My Love/Hate Affair with Ernest Hemingway.

Well, hate is a bit strong. More like disappointment. I first read Hemingway as many young folks do in college. Not for assignment. And here was prose that was direct, fresh, sincere, and connected with me. So you want to write you start to imitate. Not a bad thing to do. You learn how sentence rhythms can be created. The Southern writer Reynolds Price (A Long and Happy Life; The Names and Faces of Heroes) was a visiting lecturer and as part of being in the creative writing course we were given a one-on-one with him. I didn't have much to show, just some prose poems, which he pronounced were "lovely."

One began: "The snows came in March and it was unfair because that same morning there had been the smell of spring in the air." Yep, that's pretty Hemingwayesque. But it's not a bad way to begin to find one's own writing voice. I digress.

Hemingway became a caricature of himself. And then his later prose became a caricature of his early prose. His late work Across the River and Into the Trees, deserved the ridicule it received through E.B. White's satire "Across the Street and Into the Grill" in The New Yorker.

You read Across the River today and groan: "I could learn it really well, he thought, and then I'd have that." Oh, Lord, please. And "Keep it clean, he said to himself. And love your girl." Jezz, really?
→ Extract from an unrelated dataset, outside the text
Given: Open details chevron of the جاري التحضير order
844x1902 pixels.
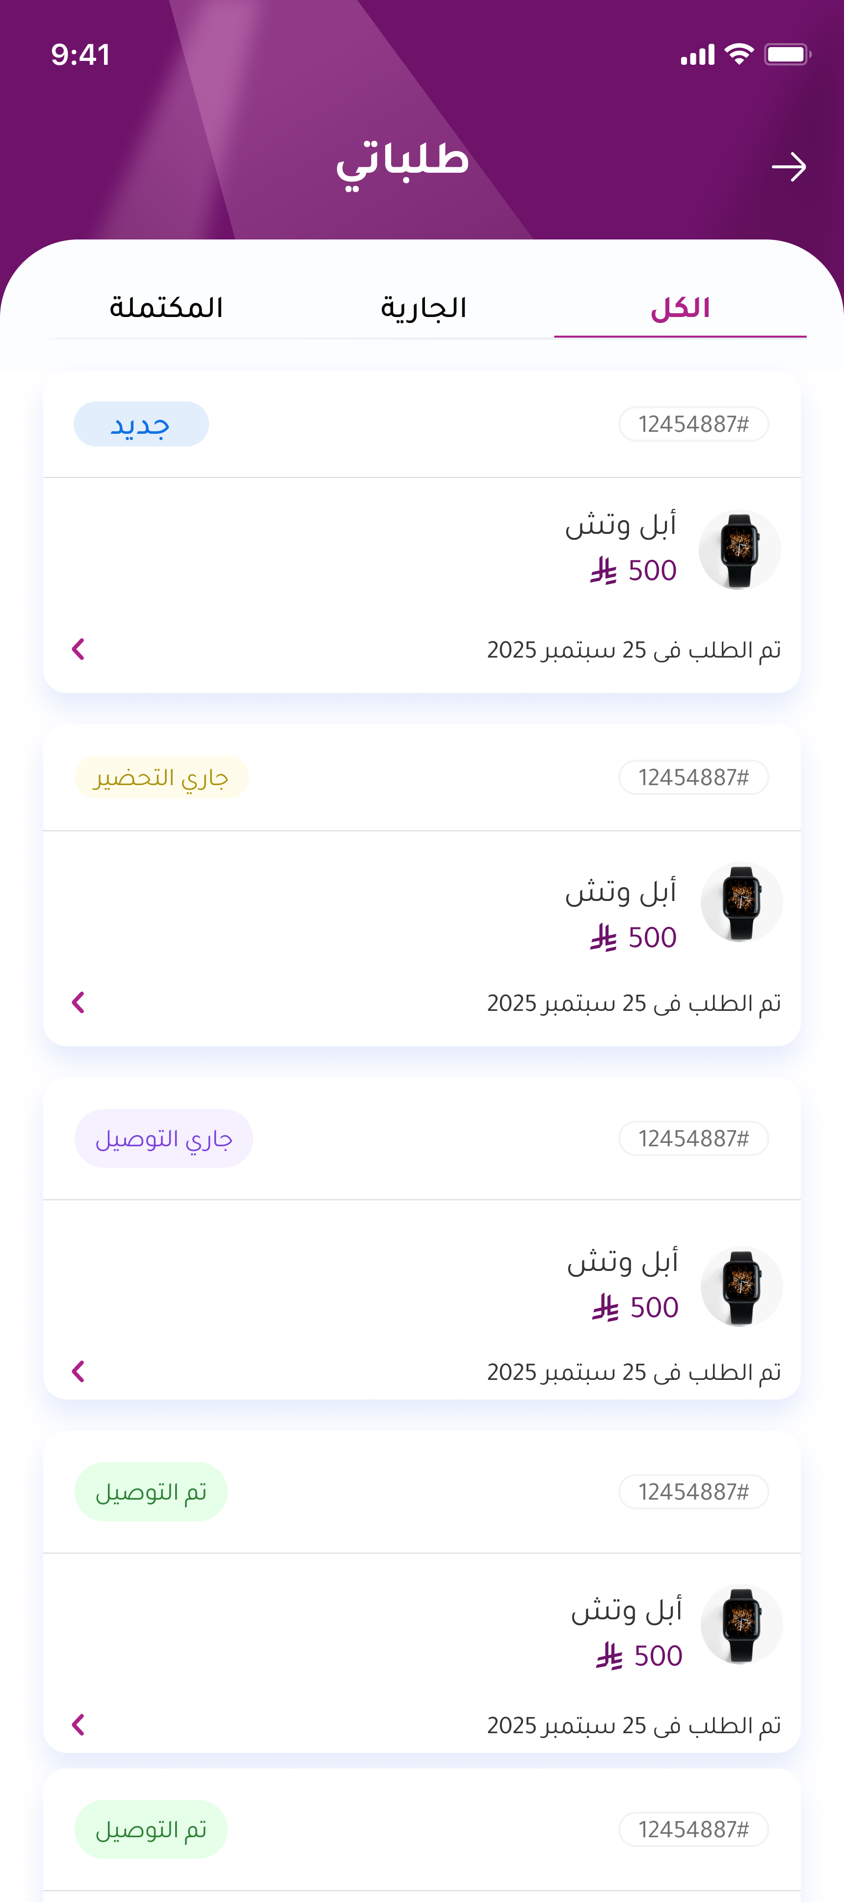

And yet. And yet. On one of the most emotional evenings of my life I turned to that book for a kind of solace. I had learned my father had died of a heart attack and the next day I would drive to Hutchinson. I reread Across the River and underlined passages. Today, almost 50 years later, I still have that book in my library.

Until the other day, the last Hemingway novel I had read was Islands in the Stream, published posthumously. I thought it pretty awful. Didn't connect at all. So when I read about another novel to be published posthumously I didn't bother, which was quite some time ago: 1986.

Wandering through an estate sale I came across The Garden of Eden, by Ernest Hemingway and it caught my eye because I was unfamiliar with that title. Looking through it, I realized it was the posthumous publication, so I bought it.


I'm just one chapter into it, but it was like meeting up again with an old friend. Here was early Hemingway prose: fresh, sincere, and it connected with me. I don't know how the rest of the book will go, but it's been a great joy so far to reconnect with my younger self and Ernest Hemingway in this odd way.